Pédagogie : le devoir de résister, Paris, ESF éditeur, 2007
Cet ouvrage s'inscrit dans la suite de la réflexion menée sur la pédagogie, mais en mettant plus délibérément en relation les apports de son histoire et son actualité. Il s'efforce de montrer que les défis de la modernité, loin de rendre obsolètes les apports des pédagogues, imposent qu'on les mobilise d'urgence. Il développe, en particulier, ce qui pourrait servir de base à une "pédagogie du sujet", fédérant diverses approches autour de la promotion d'un enfant capable de "se mettre en je", de développer son intentionnalité, sa concentration, son attention. Le chapitre 9 est, à cet égard, un outil de réflexion et de travail permettant de prolonger la réflexion et pouvant servir de base à des recherches ou des formations.
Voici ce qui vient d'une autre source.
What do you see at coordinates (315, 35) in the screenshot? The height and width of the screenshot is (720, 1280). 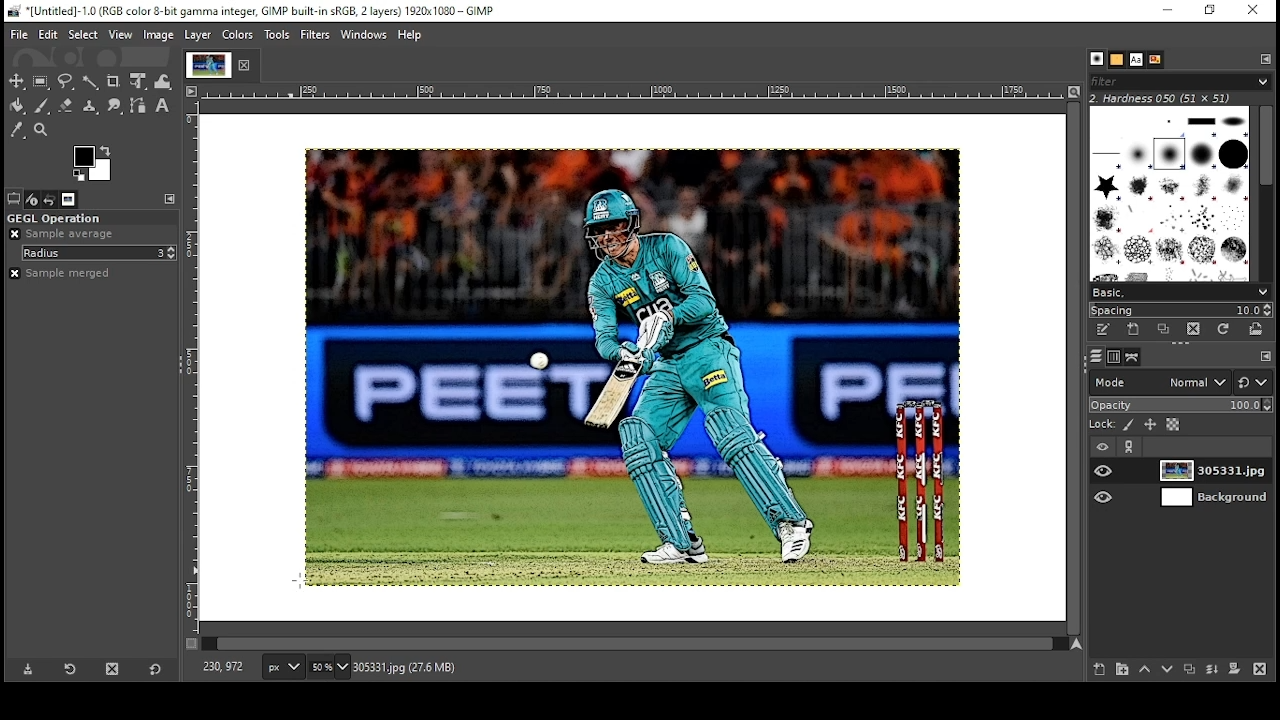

On trouvera aussi, dans cet ouvrage, une discussion des thèses de Marcel Gauchet sur "le péril démocratique" à l'école et un travail d'élucidation sur la signification de ce que peut vouloir dire "la crise de l'autorité".

EXTRAIT : "Il faut pourtant des pédagogues. Même minoritaires et marginaux. Il faut que des hommes et des femmes fassent le pari du sujet… Nous ne sommes sans doute pas en mesure aujourd’hui d’enrayer la montée des dispositifs de contrôle, de classification et d’enfermement. Des organisateurs zélés, de droite et de gauche, préparent un monde où l’enfant, réduit à un code barre, sera, dès le plus jeune âge, « orienté en fonction de ses dispositions et aptitudes ». La sélection, jadis tâtonnante et artisanale, risque bien de prendre, dans les années qui viennent, un dimension industrielle. Il est possible que, malgré les sursauts citoyens de toutes sortes, nous ne parvenions pas à échapper au triage systématique. Tester, évaluer, aiguiller, vérifier, sanctionner… vont devenir – si ce n’est déjà fait – des activités permanentes et obsessionnelles, à l’École comme ailleurs. Sans contrepoison, nous mourrons étouffés. Il faut mettre un peu de jeu – et un peu de je – là-dedans. Nous n’avons à avoir aucun complexe d’être des « empêcheurs de tourner en rond ». Bien au contraire. Mais n’espérons pas, pour autant, en avoir la moindre reconnaissance. Les pédagogues historiques ont toujours été des gêneurs. Ils l’ont assumé. Assumons sereinement notre rôle à notre tour. En bataillant partout, au quotidien, contre toutes les formes de fatalisme. En inventant ensemble des moyens pour aider les élèves à se tenir debout et à décider de leur destin. Et sans renoncer, malgré tout, à proposer des alternatives à une organisation scolaire qui n’a pas encore vraiment appris à instituer le sujet dans l’élève."